___ TEXT UNDER STUDY

In addition to use as a combustion fuel in certain engines, ammonia could serve as a safe and efficient way to transport hydrogen. Its production can be reversed, splitting off the hydrogen in a process known as “cracking.” Ammonia’s ability to store energy is eight to 12 times higher than the best performing lithium-ion batteries based on measures such as kilowatt hours per kilogram, Kane said.

“Ammonia is just a liquid in a tank,” he said, requiring no wires or cases that batteries require.

Market potential

Tim Krebs, Aza Power’s chief financial officer, serves on the boards of other ammonia startups and comes from an oil and gas background. After lithium-ion and hydrogen, ammonia will become “the next complement for decarbonizing the world and as a way to move hydrogen around the planet,” Krebs said.

He lists off the potential market: Offroad tractors, mining equipment, bulldozers, locomotives, mining equipment, tractors, backhoes and maritime fleets, especially ferries and tugboats. These kinds of engines can be converted to burn ammonia without great expense, he said.

______
___ PROVIDED INFORMATION

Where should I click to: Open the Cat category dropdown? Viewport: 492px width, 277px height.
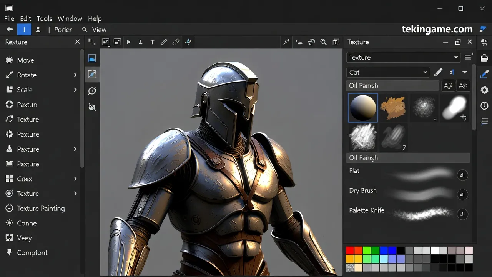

______
___ PROVIDED INFORMATION

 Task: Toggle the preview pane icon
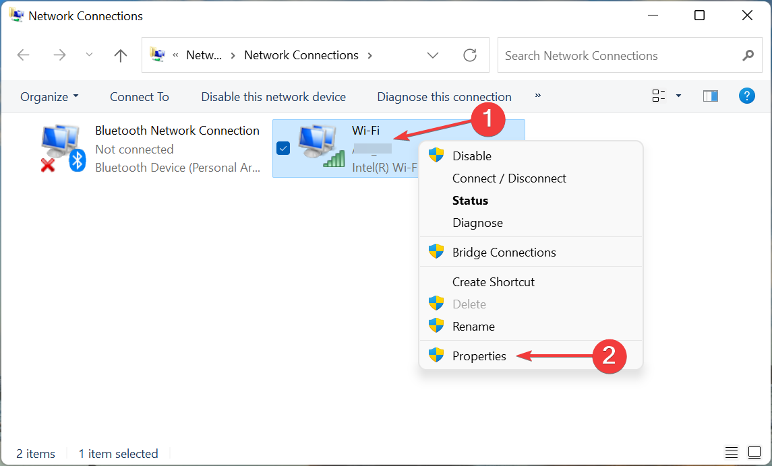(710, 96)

______

APPLY WHAT YOU READ
(a) In the text about ammonia, what is the process of splitting hydrogen off ammonia called?
(b) Decide whether each statement agrees with the text about ammonia, answering yes or no and quoting the words of the text that decide it. (i) Ammonia can store eight to 12 times more energy than the best performing lithium-ion batteries. (ii) Tim Krebs comes from a background in battery manufacturing. (iii) Converting the listed engines to burn ammonia would be very costly.
(c) Proceed with the text about ammonia, picking up after its final sentence.

ANSWERS TO EACH TASK
(a) It is called "cracking."

(b)
(i) Yes: "Ammonia’s ability to store energy is eight to 12 times higher than the best performing lithium-ion batteries"
(ii) No: "comes from an oil and gas background"
(iii) No: "These kinds of engines can be converted to burn ammonia without great expense"

(c)
A variety of market reports are available on the growth of green ammonia and green transportation. ChemAnalyst, which studies industries involved in chemical commodities, suggests in a report that ammonia fuel demand will grow more than 14% annually for use in transportation, power generation and industrial feedstock.

Mike Reese, renewable energy director at the outreach center, believes ammonia could be one of the solutions for fueling machinery and storing energy. Ammonia “is well understood and financeable” compared to other competing technologies such as fuel cells, he said.

Reese said the cost of ammonia needs to decline to be competitive, but it may still cost less than lithium-ion battery technologies.

“Batteries have proven to be very expensive at scale and less is known about the performance,” he said. “I think it’s reasonable to move towards power generation using ammonia in internal combustion engines.”

The size of the entire market remains hard to gauge but Kane provides a glimpse of the generator marketplace. In working with Grid Catalyst, Aza Power has been developing technology to replace diesel in electric generators. That market alone is a “$35 billion to $40 billion globally,” Kane said.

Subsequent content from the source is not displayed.